L'essentiel
Le doyen des chiens d'assistance judiciaire s'apprête à tirer sa révérence à Cahors. Après une décennie au service des victimes, Lol, le premier labrador de son genre en France, va profiter d'une retraite bien méritée auprès d'un ancien gendarme lotois.
Rassurer des enfants victimes de violences, soutenir des personnes âgées ayant connu des traumatismes, être présent dès les premières heures d'enquête ou au moment crucial des procès, telle était la mission de Lol. Avec son harnais bleu, ce labrador noir était devenu un visage familier au tribunal judiciaire de Cahors. Son arrivée en 2019, en tant que premier chien d'assistance judiciaire en France, a rapidement été saluée, et son impact a conduit le ministère de la Justice à étendre cette initiative à d'autres régions.

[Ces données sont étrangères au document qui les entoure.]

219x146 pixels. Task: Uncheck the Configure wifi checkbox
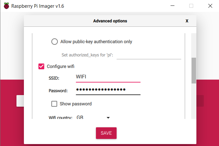(41, 66)
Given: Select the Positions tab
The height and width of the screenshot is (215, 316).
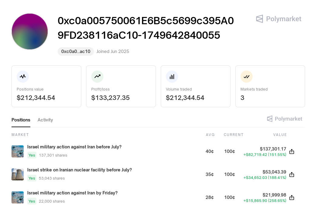Looking at the screenshot, I should point(21,120).
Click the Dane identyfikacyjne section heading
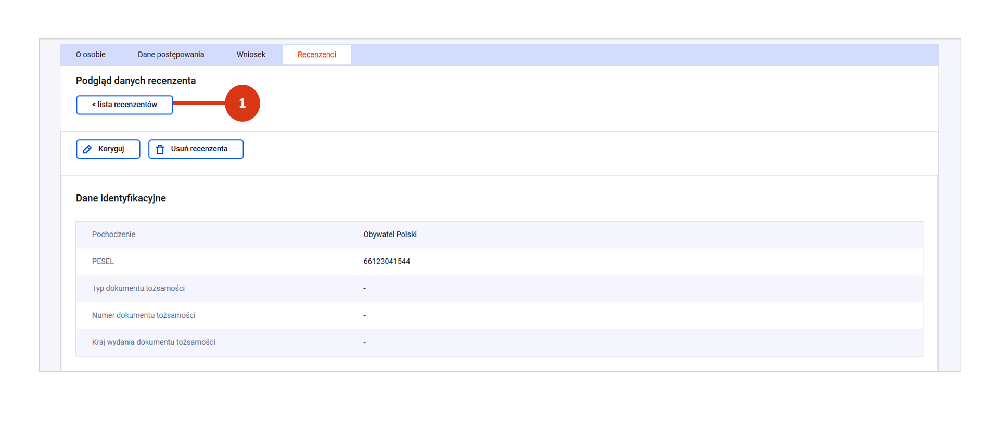996x428 pixels. (121, 198)
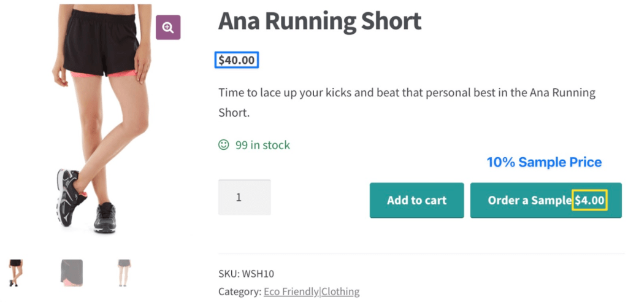Click the quantity input field
628x302 pixels.
(244, 197)

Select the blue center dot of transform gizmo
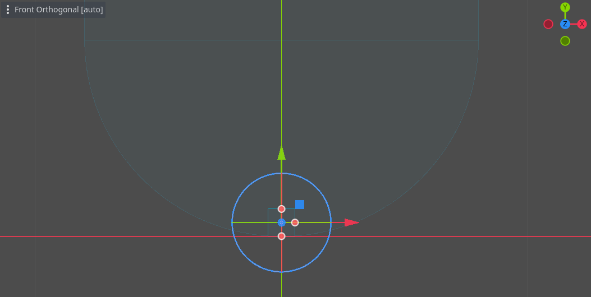point(282,222)
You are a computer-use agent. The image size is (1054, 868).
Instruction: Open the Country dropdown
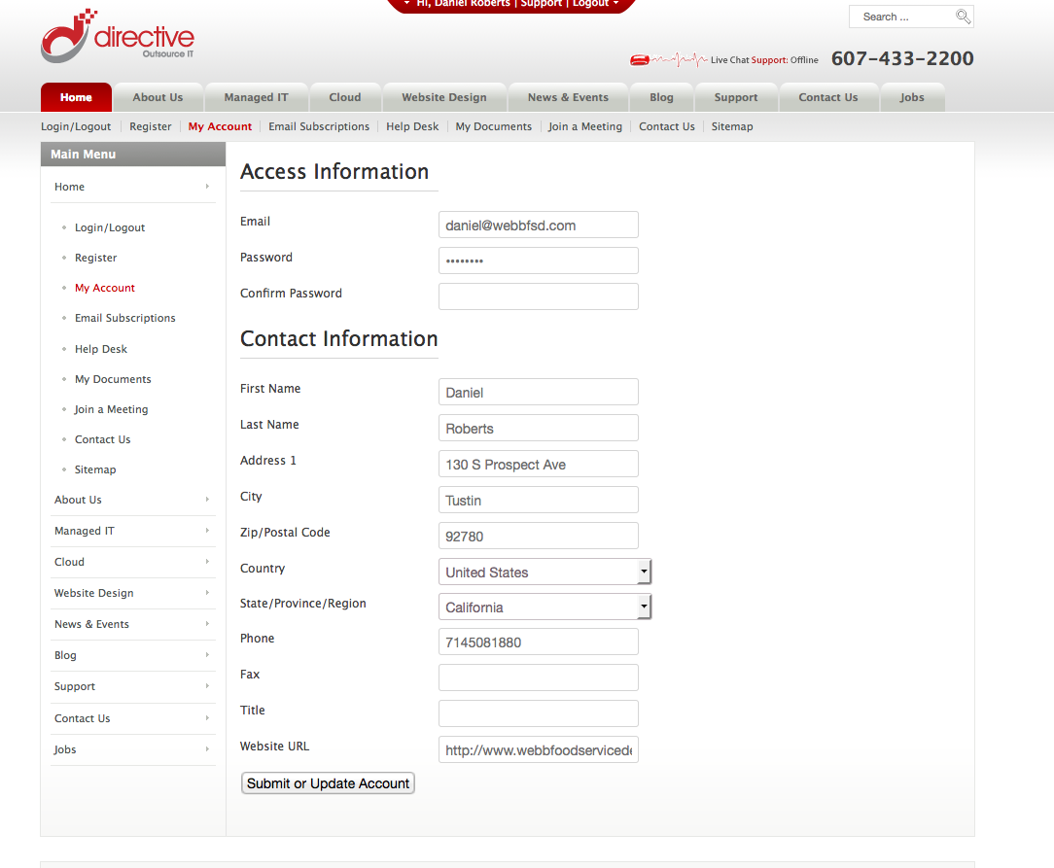tap(643, 572)
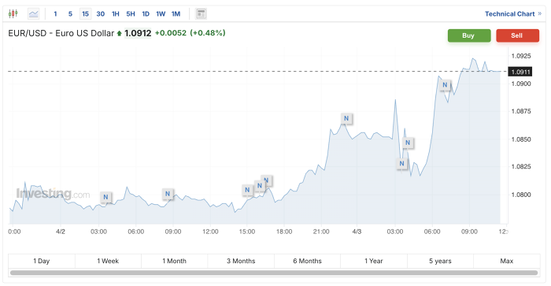
Task: Click the N news marker near 03:00 on 4/2
Action: (105, 197)
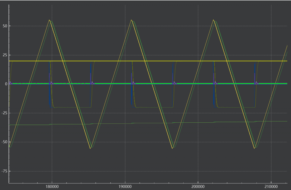Select the 200000 x-axis tick label
The height and width of the screenshot is (190, 291).
point(198,187)

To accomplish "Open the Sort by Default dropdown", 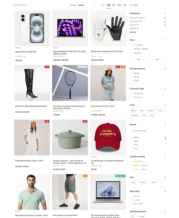I will pyautogui.click(x=86, y=5).
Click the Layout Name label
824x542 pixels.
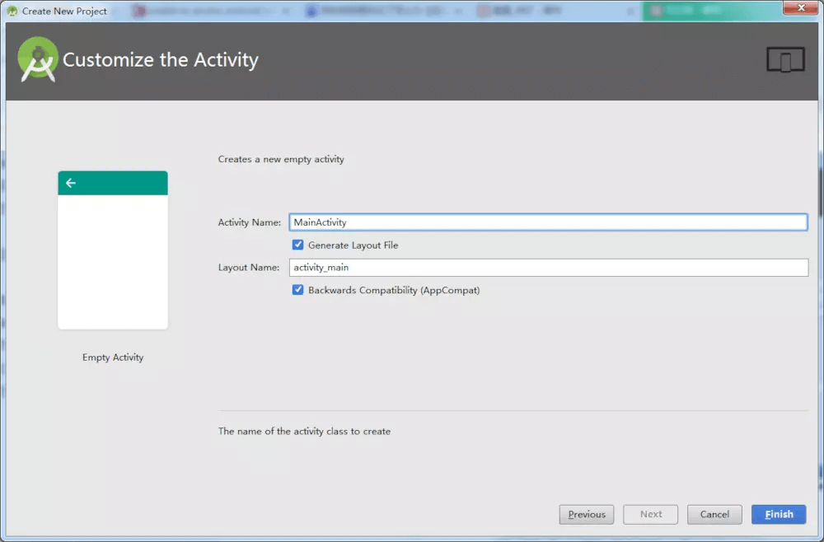249,268
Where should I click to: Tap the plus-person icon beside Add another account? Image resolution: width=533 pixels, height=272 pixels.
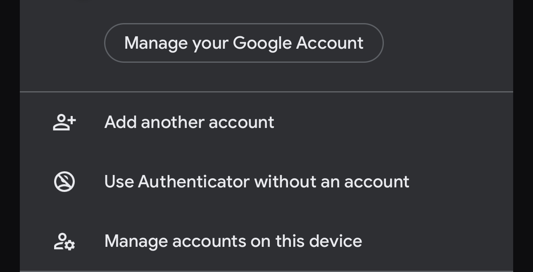(64, 122)
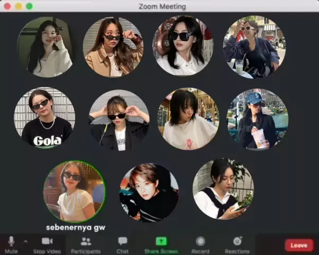Select participant in tan jacket holding sunglasses
This screenshot has width=319, height=255.
click(113, 47)
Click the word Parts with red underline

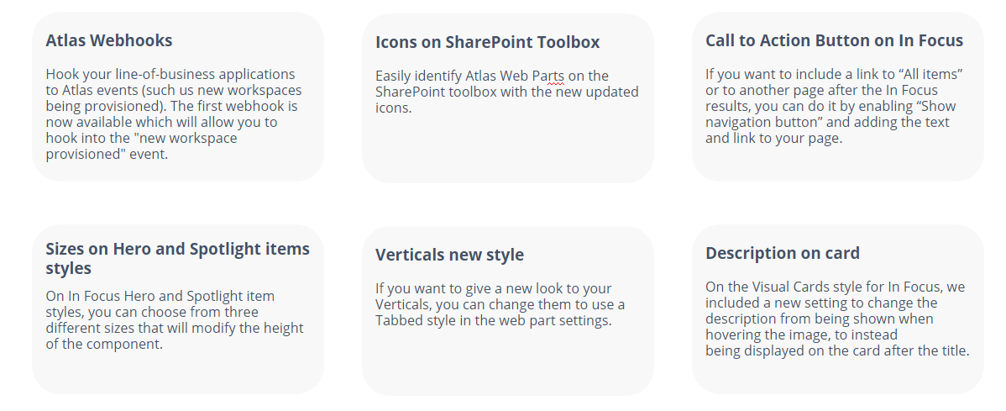click(548, 76)
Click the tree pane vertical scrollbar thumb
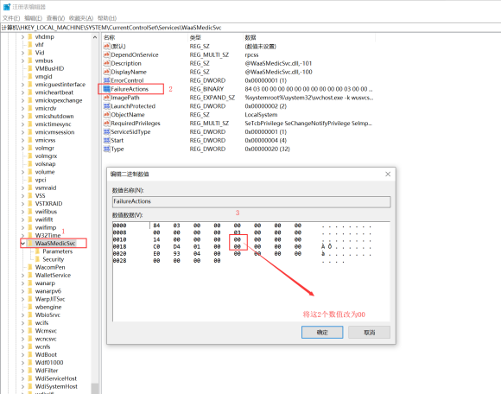This screenshot has height=394, width=501. tap(95, 388)
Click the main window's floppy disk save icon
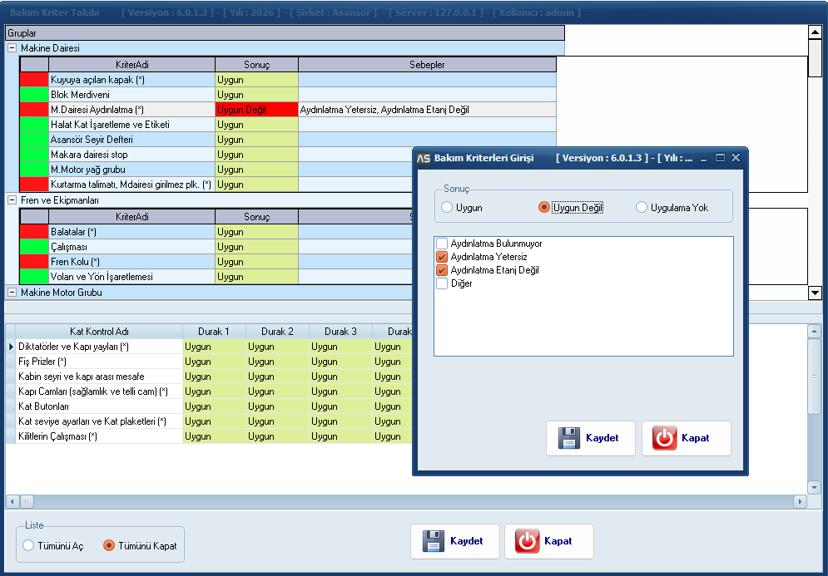 tap(433, 541)
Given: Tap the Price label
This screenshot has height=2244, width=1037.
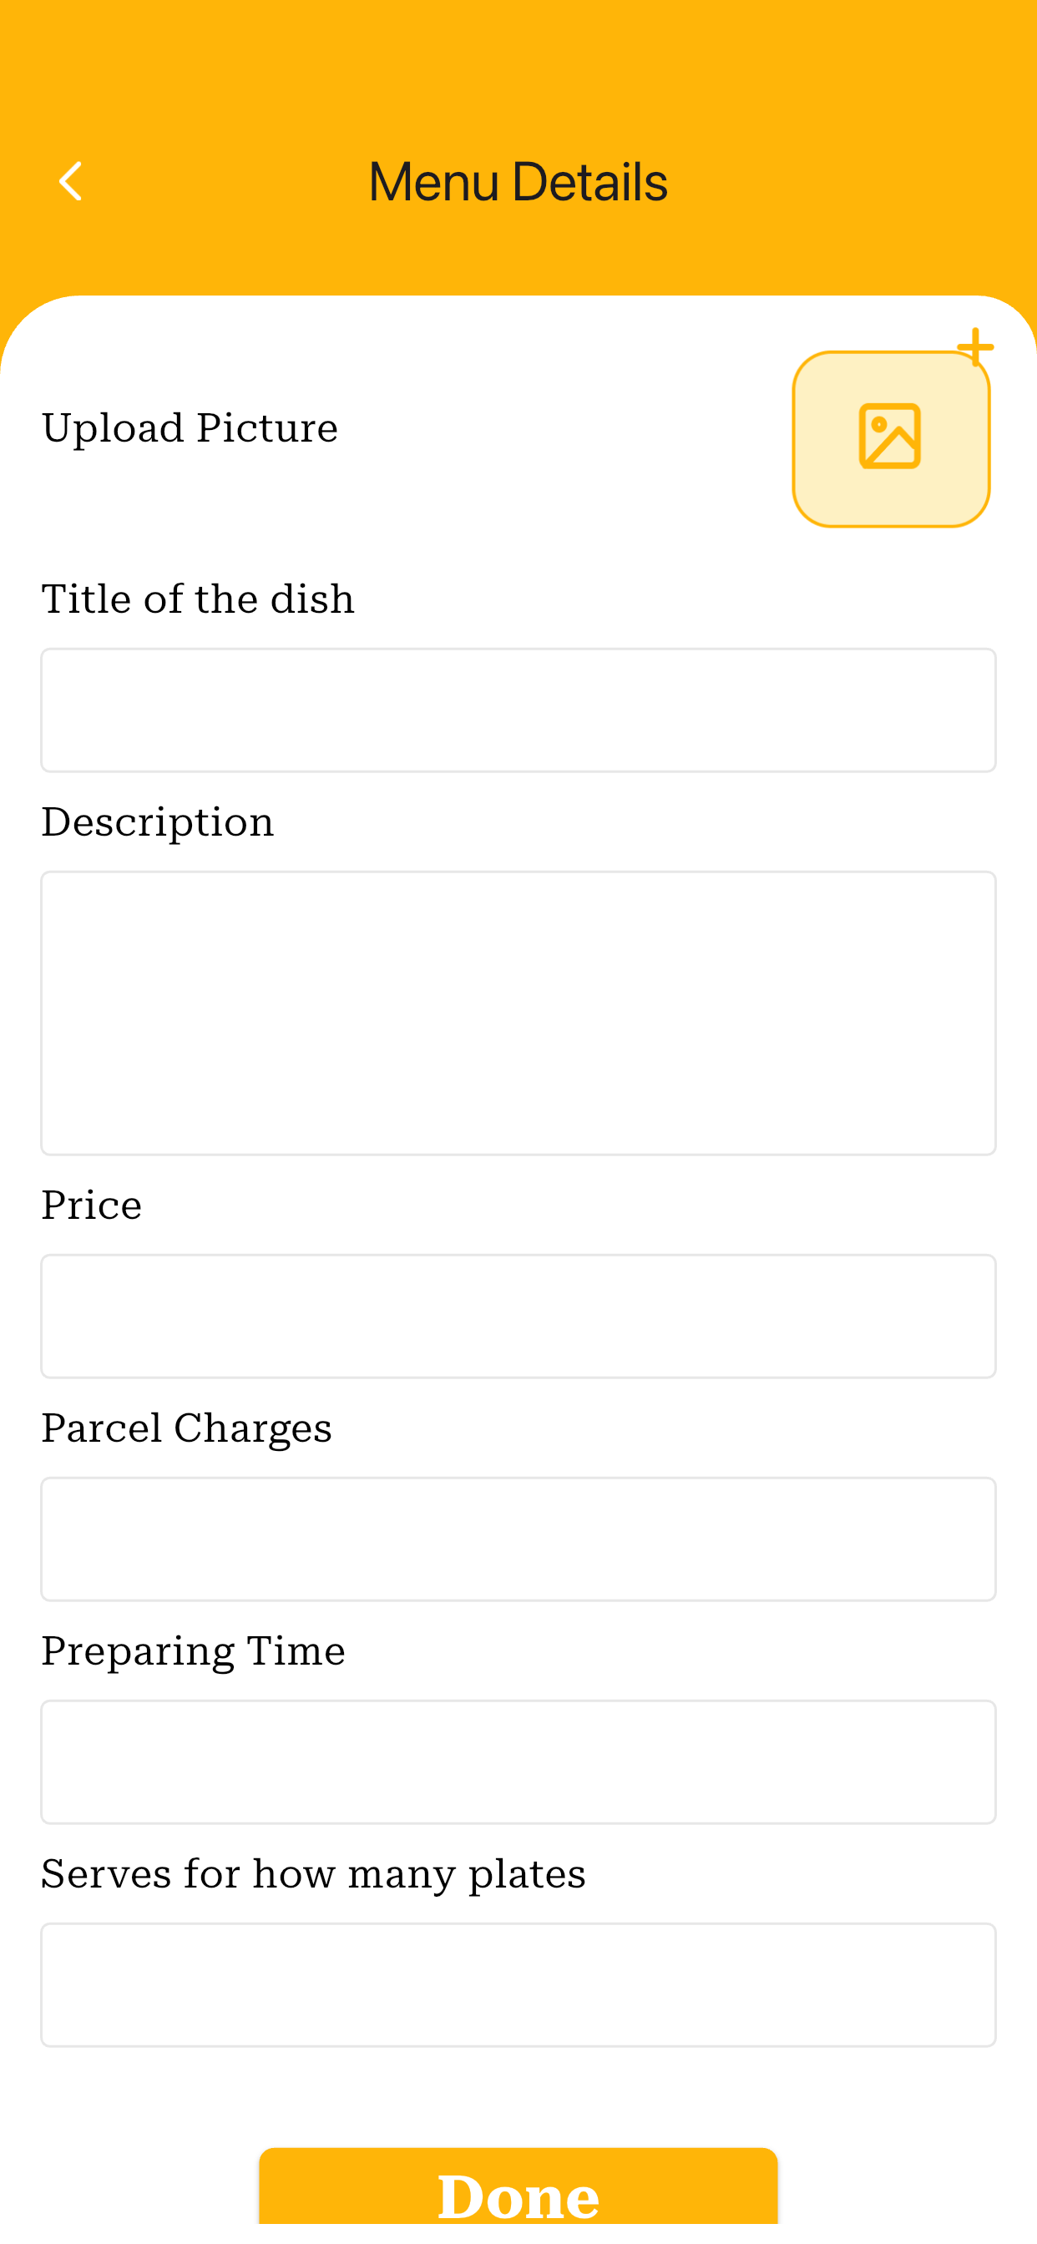Looking at the screenshot, I should pos(92,1206).
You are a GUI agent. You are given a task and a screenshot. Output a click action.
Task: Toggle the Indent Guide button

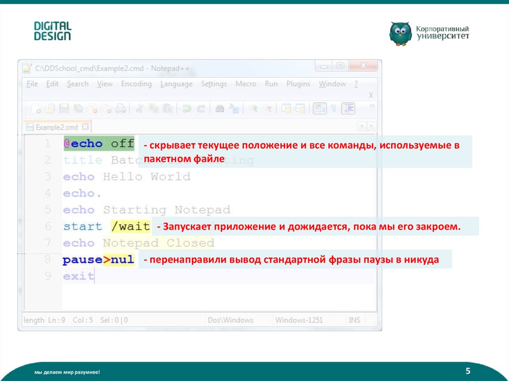coord(349,108)
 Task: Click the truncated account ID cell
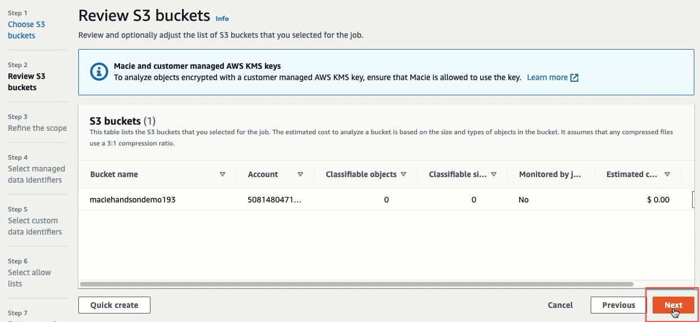click(274, 200)
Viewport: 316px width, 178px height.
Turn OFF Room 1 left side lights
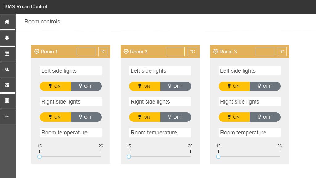[x=86, y=86]

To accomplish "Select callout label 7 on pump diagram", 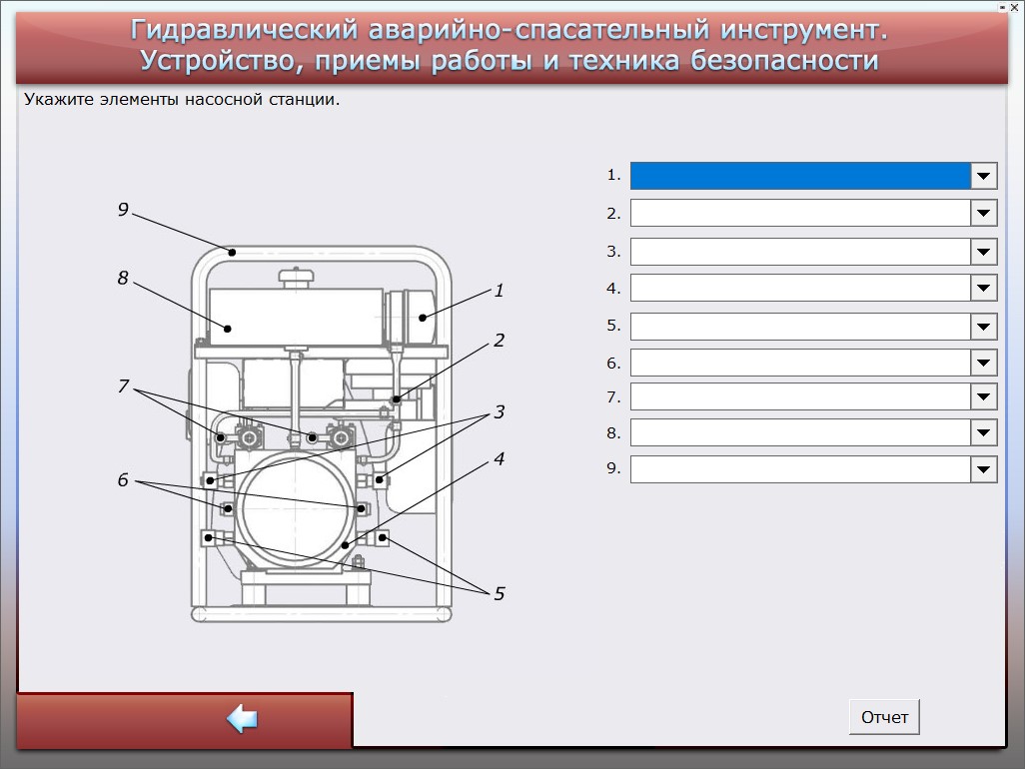I will pyautogui.click(x=123, y=386).
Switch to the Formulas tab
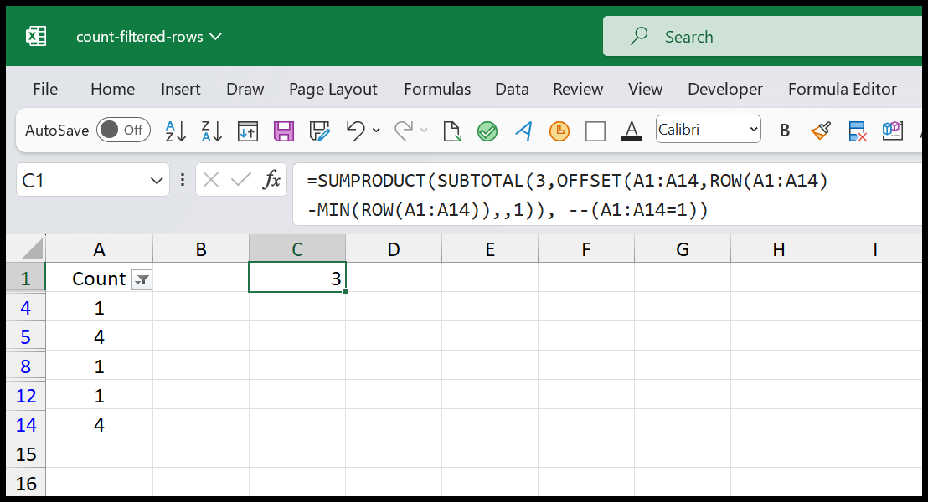The image size is (928, 502). click(x=436, y=89)
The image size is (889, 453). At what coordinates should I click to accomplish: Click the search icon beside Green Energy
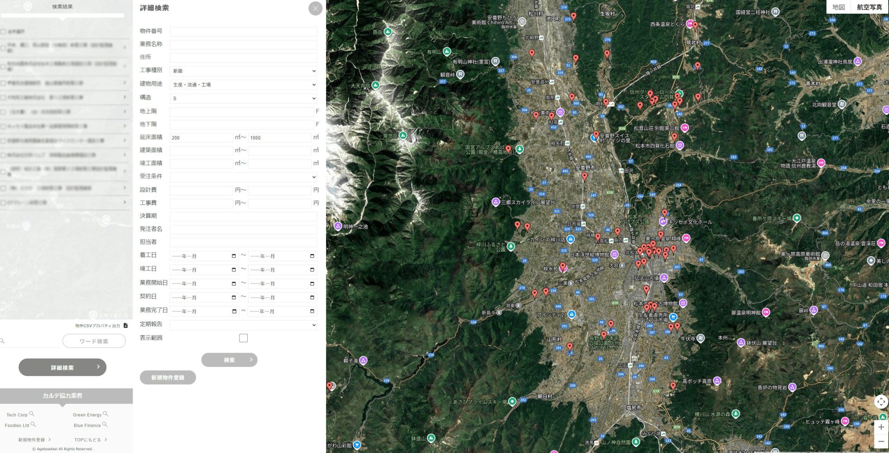106,414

Un chien formé pour contribuer au bien-être des victimes
Cette aventure unique en France n'aurait pas été possible sans l'engagement des sapeurs-pompiers du Lot, où Lol a été hébergé, ainsi que le soutien de l'association France Victimes 46 et de son président, l’avocat Me Mustapha Yassfy. "Il était le premier chien d'assistance judiciaire, mais il sera toujours le meilleur", confie-t-il, témoignant de l'affection qu'il éprouve pour Lol.
Au-delà d'apporter du réconfort aux victimes, Lol a bénéficié d'une formation rigoureuse de 11 à 15 mois, coûtant environ 27 000 euros. Il est certifié par Assistance Dogs International (ADI) pour accéder à tous types de lieux. L'affection investie dans sa formation est également évidente.
Au fil des années, Lol a croisé le chemin de Jean-Marc Mir, un gendarme à la retraite, qui s'est associé à ce projet avec enthousiasme. "Au départ, j'avais des doutes. Je pensais à un chien d'action, pas à un chien d'accompagnement", confie-t-il. Mais avec le temps, il a constaté le talent indéniable de Lol à identifier et soutenir les victimes traumatisées. “Lors d'une affaire impliquant plusieurs enfants, Lol ne les quittait pas des yeux. Son instinct est incroyable”, souligne Me Yassfy.
Lol, un chien dont la réputation a franchi les frontières
Au-delà de Cahors, Lol a été appelé à intervenir sur des cas complexes dans d'autres régions, comme à Lyon pour un dossier de pédocriminalité. Son approche douce, à travers un simple contact de sa patte, a permis d'apaiser des situations tendues. Toutefois, ces interventions le fatiguent : "Il est épuisé émotionnellement. Il en perd ses poils", regrette le président de France Victimes 46.
Tout au long de sa carrière, Lol a eu un impact considérable, aidant des centaines de victimes et laissant derrière lui un héritage de 33 chiens actifs dans divers tribunaux en France. "Ne serait-ce que pour pouvoir bénéficier de subventions, notre défi a été relevé", ajoute l'ancien bâtonnier du Lot.
Alors que la retraite de Lol se profile, un lien fort s'est établi entre lui et Jean-Marc Mir. Ensemble, ils veilleront l'un sur l'autre. Dans les semaines à venir, le département du Lot devrait accueillir un nouveau chien d'assistance judiciaire, une promesse d'espoir pour le futur.